The ACT Index is Australia’s first forward-looking climate index, jointly developed by BNP Paribas, ClimateWorks Australia, ISS ESG and The Centre for Quantitative Finance and Investment Strategies at Monash University. The index invests in ASX300 companies likely to perform well in a world undergoing a 2°C transition and to continue to play a part of the Australian economy in a 2°C future. According to the companies, the index uses five “dynamic” climate scenarios, which will continue to be adjusted to reflect future regulatory, technology and social environmental changes to identify and include 100 companies that will support the transition, adapt and thrive, or be least affected by the expected changes.

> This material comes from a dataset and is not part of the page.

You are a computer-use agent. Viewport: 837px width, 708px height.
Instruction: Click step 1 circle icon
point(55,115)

BNP Paribas stated that the proceeds from the issue will be used to invest in a portfolio of green projects.
Pascal Fischer, Head of Global Markets for Asia Pacific at BNP Paribas said:
“Having the long-term support of these three major Australian investors indicates a clear willingness and readiness for action among critical sectors in Australia. We are pleased to support climate transition efforts in Australia and bring our European expertise to the development of this innovative climate index.”

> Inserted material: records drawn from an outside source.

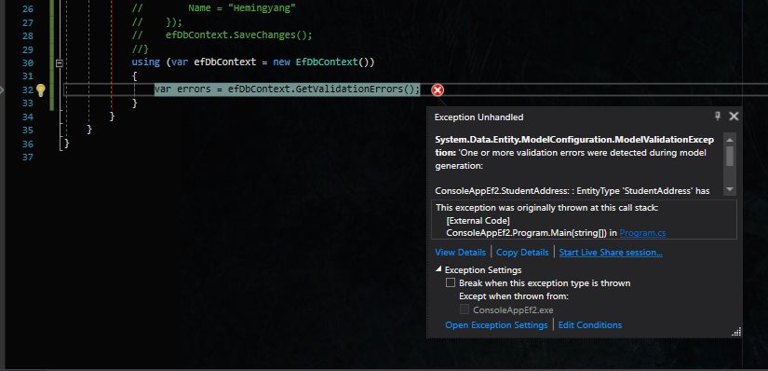Open the Program.cs link in the call stack
This screenshot has height=371, width=768.
coord(642,233)
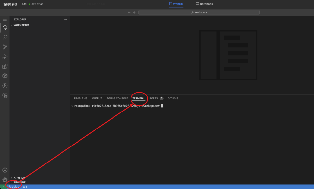Expand the OUTLINE section

(x=19, y=178)
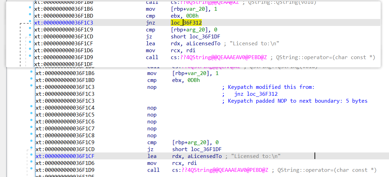Click breakpoint dot beside nop at 36F1C7

[32, 129]
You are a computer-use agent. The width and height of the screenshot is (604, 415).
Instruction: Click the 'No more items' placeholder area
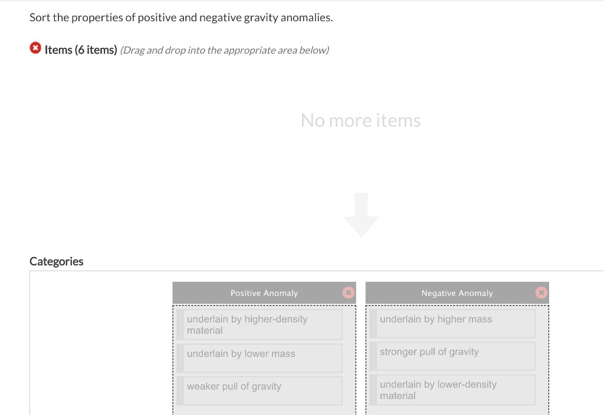[361, 120]
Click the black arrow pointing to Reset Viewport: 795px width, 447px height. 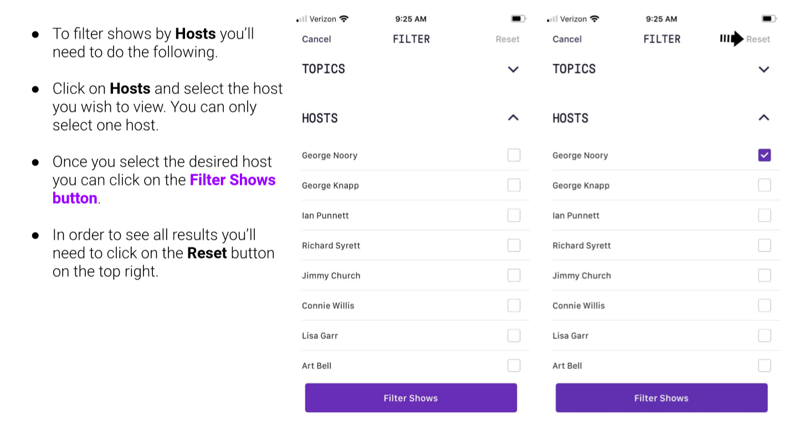(731, 39)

Anna Skarbek, CEO of ClimateWorks Australia said:
“This project draws on our research and modelling of dynamic climate transition scenarios, developed for our recently published Decarbonisation Futures report. The index uses a forward-looking approach, recognising that it is the future transition pathways that matter most to stabilising climate change. We are pleased that this index now enables investors and Australian companies to align their strategies with evidence-based climate transitions.”
Ian Learmonth, CEO of the CEFC said:
“The ACT Index is an exciting market leading development, mobilising the increasing scale of impact investment to benefit Australian companies leading the emissions transition. As the first forward-looking index in the Australian market, it gives investors the capacity to analyze the climate risk profile of their ASX portfolios. At the same time, it gives emissions-focused companies access to a greater pool of capital, a powerful incentive to accelerate decarbonisation efforts.”
Liza McDonald, Head of Responsible Investments at First State Super said:
“Our research shows that climate change poses one of the most significant long-term risks to our portfolio; and our members’ long-term financial future. As Australia’s second-largest industry super fund, we have committed to taking real and meaningful action to respond to climate change and ensure we continue to deliver strong long-term returns for our members, while supporting our community to prepare for a low-carbon future. The ACT index is an exciting and innovative initiative that we believe will help to deliver the sort of change we need now to secure a more sustainable financial future.”
James Pearson, Head of Impact and Responsible Investments for QBE Insurance said:
“As an international insurer, we well appreciate the material risk that climate change presents for our customers and our business and the importance of supporting the transition to a lower carbon economy. This investment fits well with our efforts to support that transition and we look forward to applying the index methodology for our own investment purposes, in the future.”
Marija Kramer, Head of ISS ESG said:
“We are delighted to contribute to this innovative project by providing ISS ESG’s market-leading data and analysis, in the context of the dynamic climate transition scenarios, to determine the extent to which Australian companies are prepared to transition to a low carbon economy, and to the mitigation approach related to these transition risks and opportunities.”